*Pixel coordinate grounding data*.
+-------+

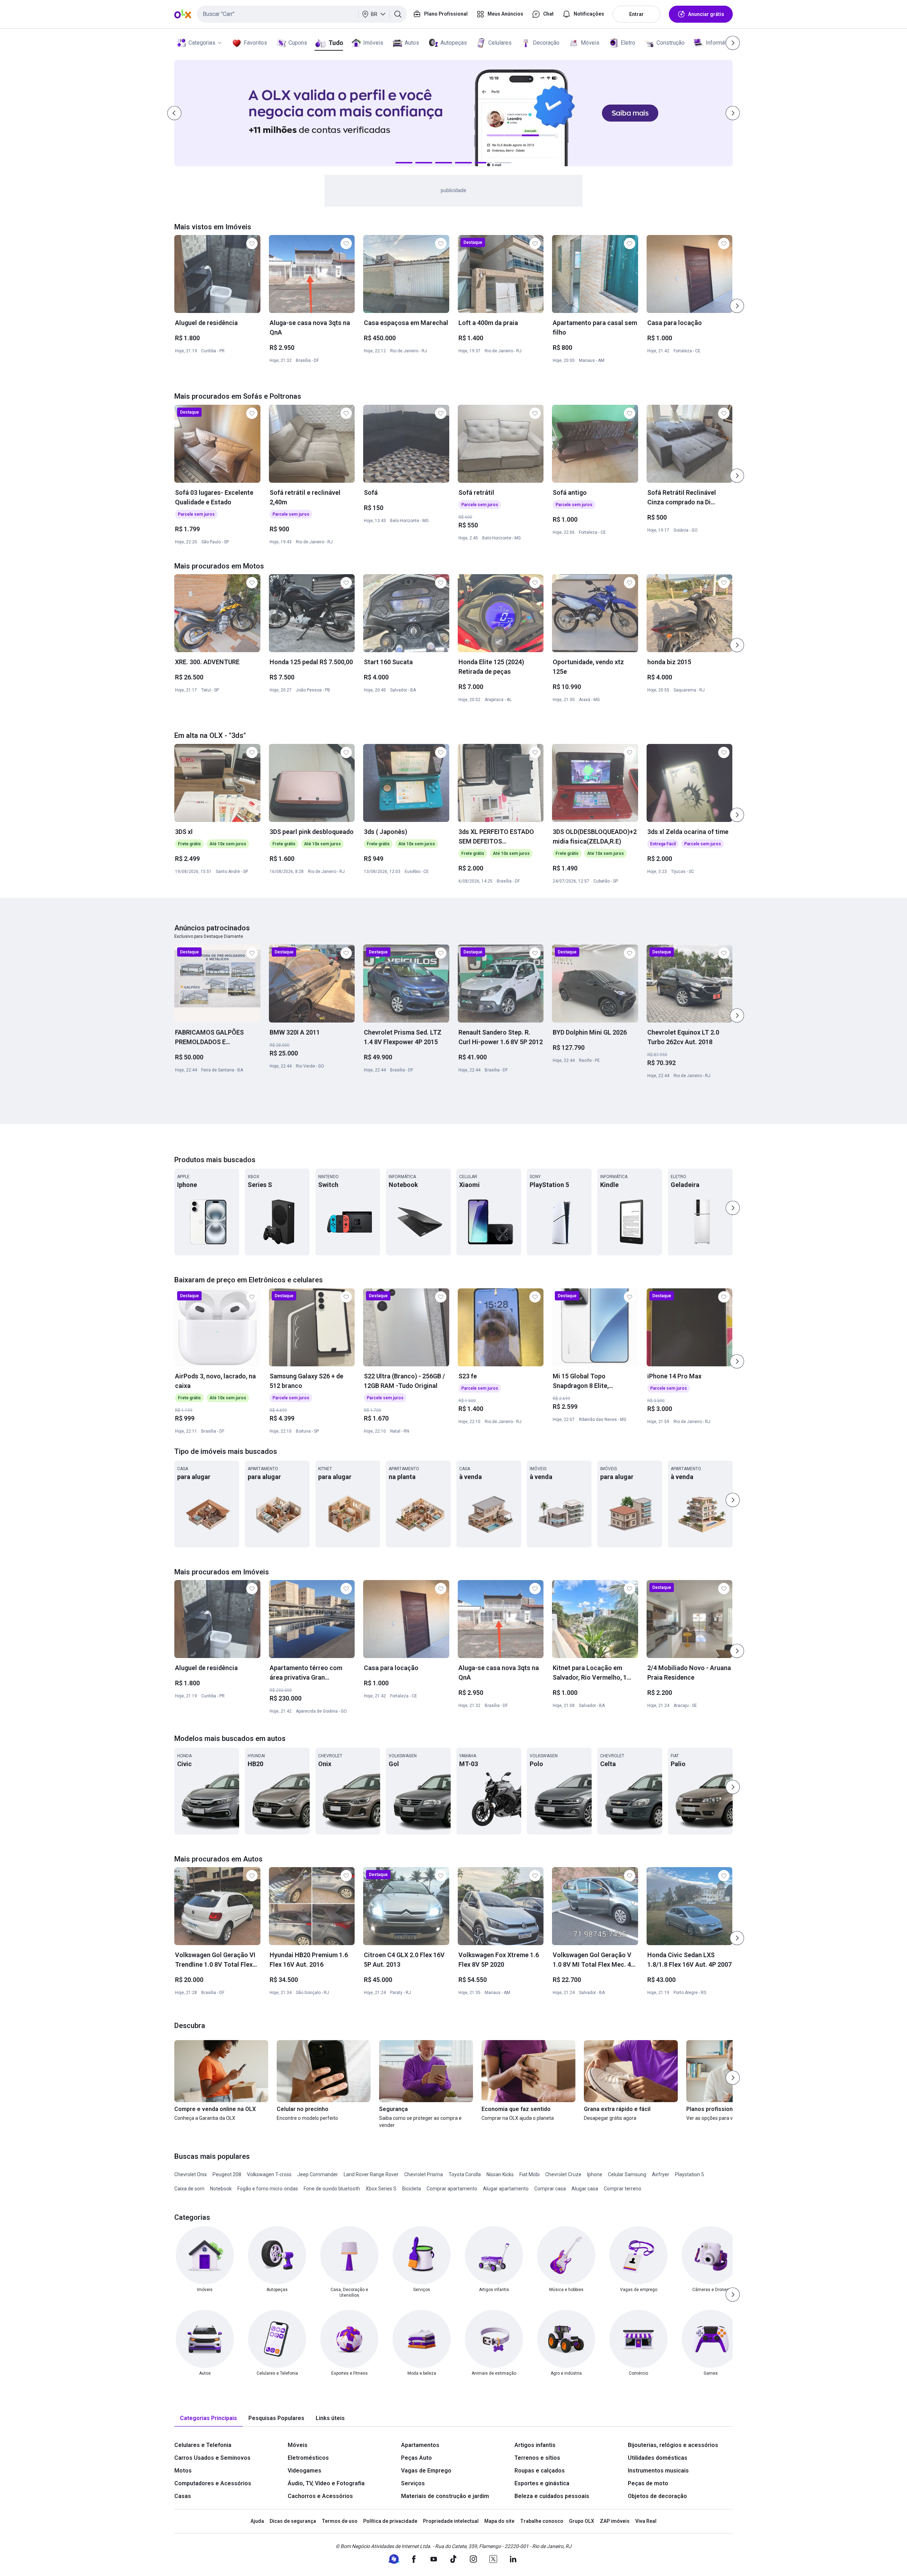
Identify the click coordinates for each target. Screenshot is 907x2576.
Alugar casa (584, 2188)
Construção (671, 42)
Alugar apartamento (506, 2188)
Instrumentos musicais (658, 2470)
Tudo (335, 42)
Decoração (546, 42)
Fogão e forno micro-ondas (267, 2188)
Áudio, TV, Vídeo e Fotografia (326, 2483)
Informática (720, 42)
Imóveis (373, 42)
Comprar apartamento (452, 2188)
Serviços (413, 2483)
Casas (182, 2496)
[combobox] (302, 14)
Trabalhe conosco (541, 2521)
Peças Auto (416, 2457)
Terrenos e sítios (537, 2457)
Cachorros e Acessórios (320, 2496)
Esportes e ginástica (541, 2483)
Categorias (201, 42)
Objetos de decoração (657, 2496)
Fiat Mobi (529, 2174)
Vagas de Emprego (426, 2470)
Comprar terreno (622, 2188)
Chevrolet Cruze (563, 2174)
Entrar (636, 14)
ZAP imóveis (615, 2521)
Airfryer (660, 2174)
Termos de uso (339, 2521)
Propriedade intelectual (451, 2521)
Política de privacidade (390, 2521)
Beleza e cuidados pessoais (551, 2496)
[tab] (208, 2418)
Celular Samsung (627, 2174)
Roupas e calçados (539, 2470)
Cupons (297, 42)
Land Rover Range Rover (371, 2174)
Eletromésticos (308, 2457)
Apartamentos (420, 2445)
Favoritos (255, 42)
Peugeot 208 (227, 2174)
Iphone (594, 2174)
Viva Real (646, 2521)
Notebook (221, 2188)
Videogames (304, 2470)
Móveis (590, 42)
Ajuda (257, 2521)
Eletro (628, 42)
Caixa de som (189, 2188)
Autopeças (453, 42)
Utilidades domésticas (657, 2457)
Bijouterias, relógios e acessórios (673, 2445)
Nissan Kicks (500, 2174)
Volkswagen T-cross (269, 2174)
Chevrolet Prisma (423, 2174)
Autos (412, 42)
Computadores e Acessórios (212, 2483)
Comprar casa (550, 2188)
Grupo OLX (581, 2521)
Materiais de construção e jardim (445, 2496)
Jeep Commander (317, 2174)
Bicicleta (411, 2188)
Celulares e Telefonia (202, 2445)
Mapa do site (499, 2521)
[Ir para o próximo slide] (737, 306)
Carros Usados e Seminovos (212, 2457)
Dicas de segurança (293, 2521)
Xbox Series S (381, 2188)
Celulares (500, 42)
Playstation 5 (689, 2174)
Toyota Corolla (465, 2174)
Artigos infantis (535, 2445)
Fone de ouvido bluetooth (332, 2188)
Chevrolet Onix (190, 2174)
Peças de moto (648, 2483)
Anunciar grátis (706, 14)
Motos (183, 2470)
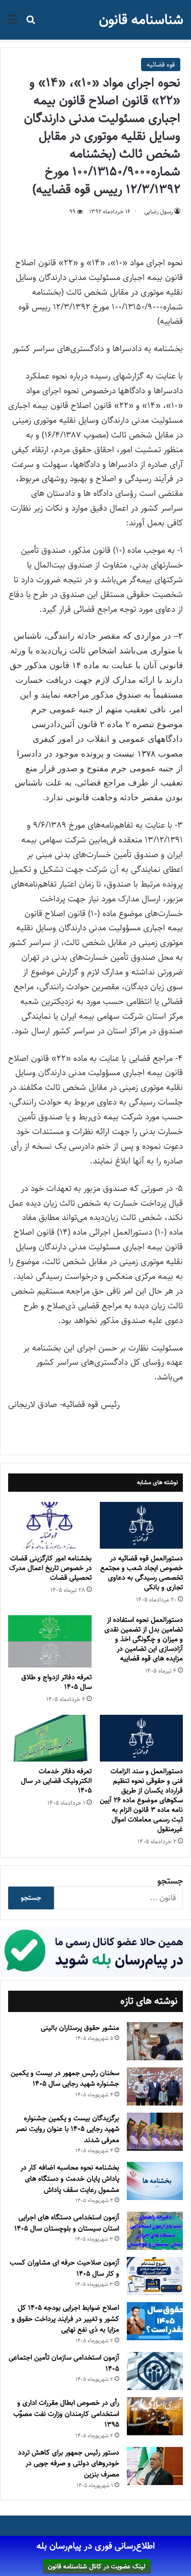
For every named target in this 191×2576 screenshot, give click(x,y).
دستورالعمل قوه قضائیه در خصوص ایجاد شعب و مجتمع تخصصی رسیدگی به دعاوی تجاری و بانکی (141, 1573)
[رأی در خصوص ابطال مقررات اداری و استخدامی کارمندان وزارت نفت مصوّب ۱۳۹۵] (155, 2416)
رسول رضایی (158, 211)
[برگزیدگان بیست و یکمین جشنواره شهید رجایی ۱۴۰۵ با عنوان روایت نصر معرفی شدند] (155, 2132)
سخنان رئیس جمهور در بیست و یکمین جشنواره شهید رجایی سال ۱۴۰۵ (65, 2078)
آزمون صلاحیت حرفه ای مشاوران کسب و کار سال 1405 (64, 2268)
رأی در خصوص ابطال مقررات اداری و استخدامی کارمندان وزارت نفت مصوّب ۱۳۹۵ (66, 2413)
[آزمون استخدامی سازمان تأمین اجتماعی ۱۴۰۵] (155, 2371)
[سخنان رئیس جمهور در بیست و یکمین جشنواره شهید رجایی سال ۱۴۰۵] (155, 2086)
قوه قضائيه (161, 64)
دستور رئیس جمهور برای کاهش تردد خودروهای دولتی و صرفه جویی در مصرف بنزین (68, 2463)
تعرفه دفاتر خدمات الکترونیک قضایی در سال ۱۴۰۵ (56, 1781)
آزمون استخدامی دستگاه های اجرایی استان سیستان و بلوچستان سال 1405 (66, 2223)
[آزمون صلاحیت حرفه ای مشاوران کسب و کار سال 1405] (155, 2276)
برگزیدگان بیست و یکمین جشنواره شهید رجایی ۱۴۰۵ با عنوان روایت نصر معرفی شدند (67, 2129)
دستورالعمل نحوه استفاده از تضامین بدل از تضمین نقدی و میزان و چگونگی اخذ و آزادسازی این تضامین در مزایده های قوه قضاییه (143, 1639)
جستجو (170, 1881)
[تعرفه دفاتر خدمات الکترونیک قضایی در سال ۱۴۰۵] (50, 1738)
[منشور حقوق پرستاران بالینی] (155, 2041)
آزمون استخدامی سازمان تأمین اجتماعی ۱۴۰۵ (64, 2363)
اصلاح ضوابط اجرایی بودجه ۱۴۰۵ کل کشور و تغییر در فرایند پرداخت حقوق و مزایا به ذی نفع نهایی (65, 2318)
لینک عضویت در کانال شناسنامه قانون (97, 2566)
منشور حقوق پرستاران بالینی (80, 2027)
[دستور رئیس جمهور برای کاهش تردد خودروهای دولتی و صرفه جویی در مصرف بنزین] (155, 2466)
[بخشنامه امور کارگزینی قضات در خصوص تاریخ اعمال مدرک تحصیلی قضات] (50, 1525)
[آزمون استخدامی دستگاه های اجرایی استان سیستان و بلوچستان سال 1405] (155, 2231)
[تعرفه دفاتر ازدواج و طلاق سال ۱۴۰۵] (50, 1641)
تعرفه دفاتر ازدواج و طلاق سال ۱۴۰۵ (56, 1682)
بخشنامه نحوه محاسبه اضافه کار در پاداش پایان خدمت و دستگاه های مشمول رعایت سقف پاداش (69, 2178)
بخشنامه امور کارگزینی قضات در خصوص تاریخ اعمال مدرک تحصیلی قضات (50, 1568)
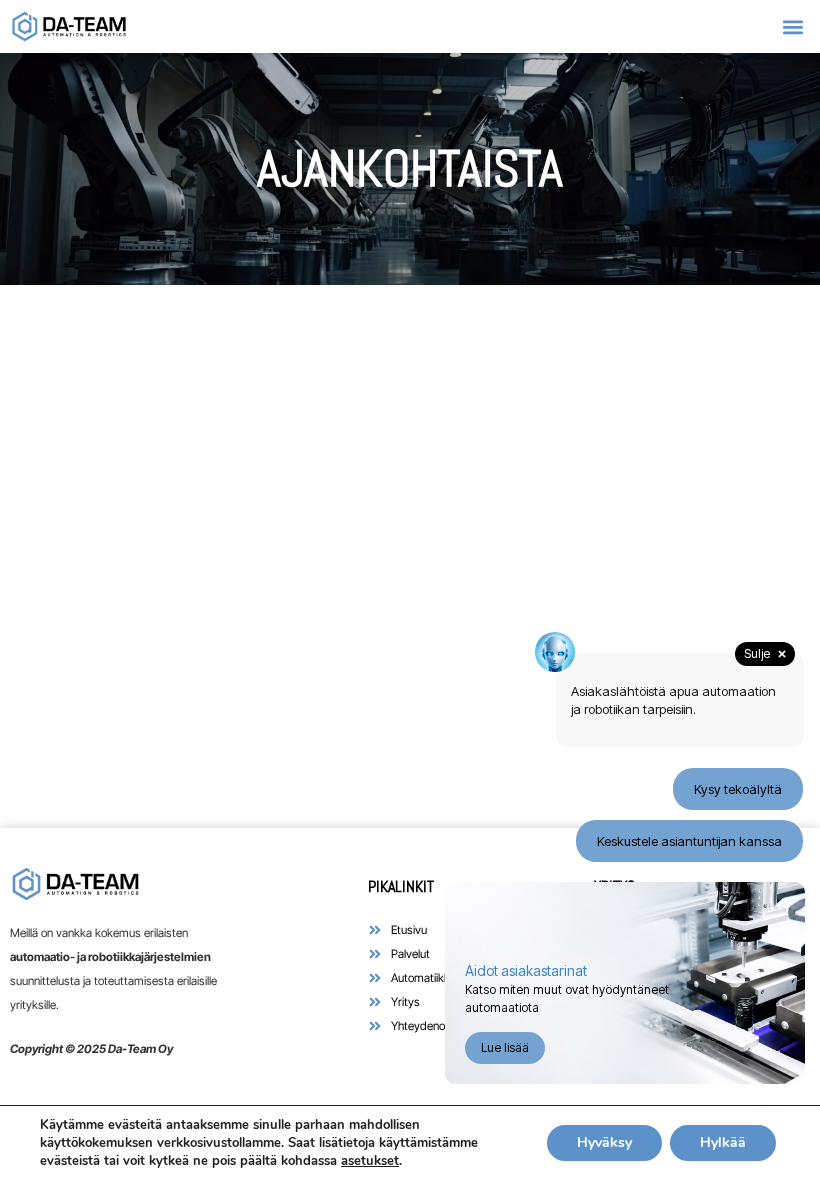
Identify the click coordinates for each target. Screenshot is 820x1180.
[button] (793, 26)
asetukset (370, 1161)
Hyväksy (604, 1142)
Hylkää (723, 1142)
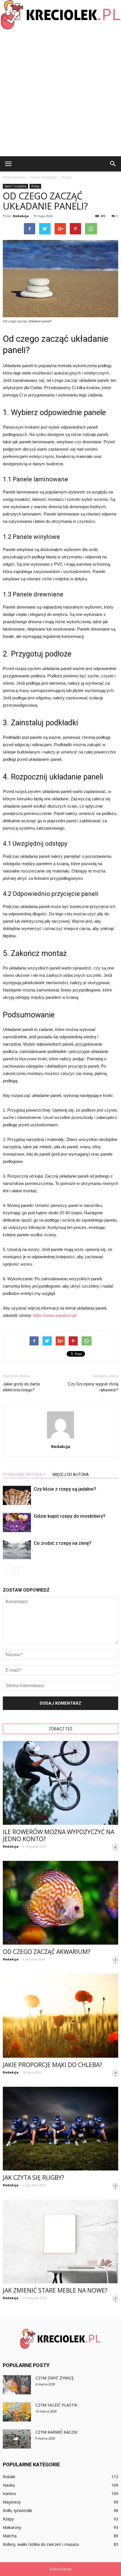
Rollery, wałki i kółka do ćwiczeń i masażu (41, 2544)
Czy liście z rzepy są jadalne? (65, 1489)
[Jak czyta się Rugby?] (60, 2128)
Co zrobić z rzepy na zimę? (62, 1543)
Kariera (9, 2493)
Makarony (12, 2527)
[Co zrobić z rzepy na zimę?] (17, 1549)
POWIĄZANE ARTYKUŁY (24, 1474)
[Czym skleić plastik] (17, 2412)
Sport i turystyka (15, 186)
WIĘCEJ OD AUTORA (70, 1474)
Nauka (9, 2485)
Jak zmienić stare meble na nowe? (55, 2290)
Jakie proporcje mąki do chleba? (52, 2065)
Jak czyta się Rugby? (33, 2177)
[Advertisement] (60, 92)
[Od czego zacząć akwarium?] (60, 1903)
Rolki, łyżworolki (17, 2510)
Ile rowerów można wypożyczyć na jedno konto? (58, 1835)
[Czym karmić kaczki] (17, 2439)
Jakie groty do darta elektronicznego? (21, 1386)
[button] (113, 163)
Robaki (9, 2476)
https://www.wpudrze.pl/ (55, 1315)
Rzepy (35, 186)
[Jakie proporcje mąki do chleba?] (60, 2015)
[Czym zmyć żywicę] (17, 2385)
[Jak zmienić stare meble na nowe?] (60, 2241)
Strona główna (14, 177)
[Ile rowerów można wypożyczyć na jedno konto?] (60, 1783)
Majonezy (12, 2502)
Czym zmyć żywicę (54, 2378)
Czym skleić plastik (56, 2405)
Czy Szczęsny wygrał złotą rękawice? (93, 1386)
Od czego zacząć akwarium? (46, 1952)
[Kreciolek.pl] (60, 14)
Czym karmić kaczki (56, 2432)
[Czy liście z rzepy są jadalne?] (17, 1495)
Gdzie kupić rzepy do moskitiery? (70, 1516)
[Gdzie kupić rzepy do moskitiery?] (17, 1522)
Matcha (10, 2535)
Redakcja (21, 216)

+-------+

*WORK ORDER*.
Take the entries above and copy exactly the lines starting at the one with "تعرفه دفاتر ازدواج و طلاق سال ۱۴۰۵ (56, 1682)" and ending at the one with "[button] (793, 26)"; nothing outside that span, and no pictures.

*EXERCISE SOLUTION*.
تعرفه دفاتر ازدواج و طلاق سال ۱۴۰۵ (56, 1682)
بخشنامه نحوه محاسبه اضافه کار در پاداش پایان خدمت و دستگاه های مشمول رعایت سقف پاداش (69, 2178)
بخشنامه امور کارگزینی قضات در خصوص تاریخ اعمال مدرک تحصیلی قضات (50, 1568)
Identify the click coordinates for each target. Screenshot is 820x1180.
[button] (793, 26)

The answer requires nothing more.